The AI/ML and HPC ecosystems share characteristics that make them difficult to serve:
- They both require specialized orchestration of many processors across systems,
- They both make use of hardware acceleration and
- They both have user communities who overwhelmingly prefer Python to other languages.
This session covers NVSHMEM4Py and NCCL4Py, libraries which make GPU-centric communication accessible to Python programmers without compromising performance or usability. NVSHMEM and NCCL are GPU-centric communication libraries primarily exposed through CUDA C++. These libraries address 3 common use cases:
- Performing collectives from GPU memory, using GPU cores and for mathematical operations,
- GPU to GPU communication with low-latency and high-bandwidth, and
- Enabling custom communication patterns and fusing communication with computation
NVSHMEM4Py and NCCL4Py offer this in Python, so AI/HPC practitioners can achieve high performance in multi-GPU programs without leaving Python. Our host APIs integrate with the cuda-Python ecosystem with array-oriented memory APIs. Point-to-point operations (put/get) and collectives (reduce) execute on CUDA streams, enabling overlapping communication with computation.
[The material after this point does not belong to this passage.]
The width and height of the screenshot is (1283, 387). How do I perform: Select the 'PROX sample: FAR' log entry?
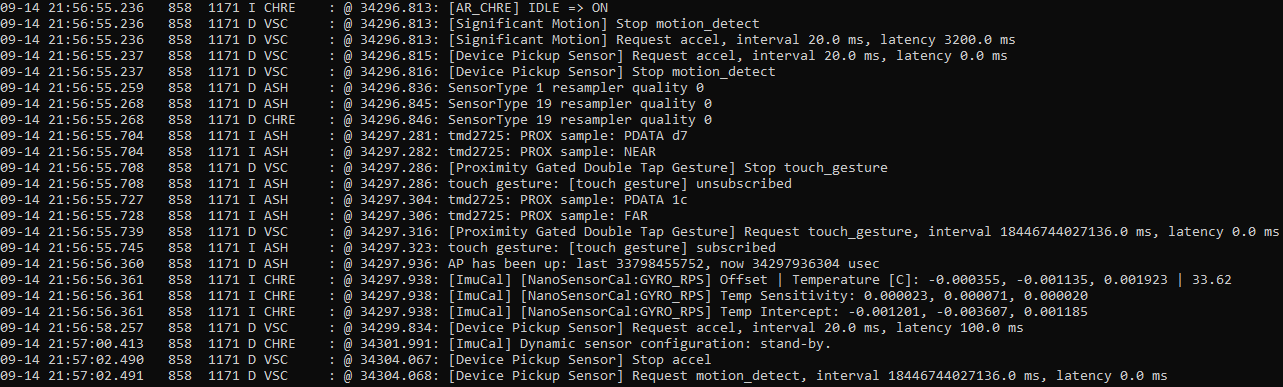[324, 215]
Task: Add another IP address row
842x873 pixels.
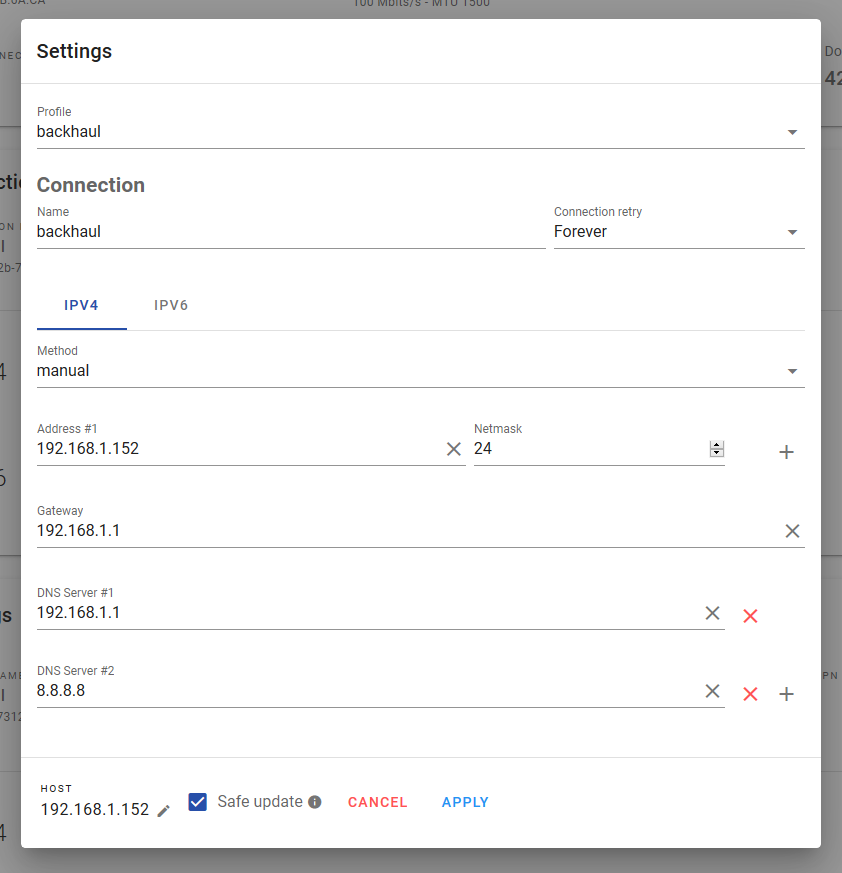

Device APIs expose GPU-initiated communication primitives into Python DSLs such as Numba and CuTe. Developers invoke GPU-resident operations (e.g., device_put) in the DSL, enabling custom/fused kernels in Python. For example, a user kernel can perform partial computation and push results to peer GPUs without host intervention. To generate the code and link Python to CUDA C++, we use Numbast to generate 1:1 Python bindings of device functions. We then write DSL code wrapping around those bindings for a Pythonic experience. At runtime, we JIT-compile the Python functions to LTO-IR, and link them against CUDA objects.
The presentation covers the details of our host and device APIs, some applications using them, and performance evaluations comparing the NVSHMEM/NCCL APIs across CUDA and Python.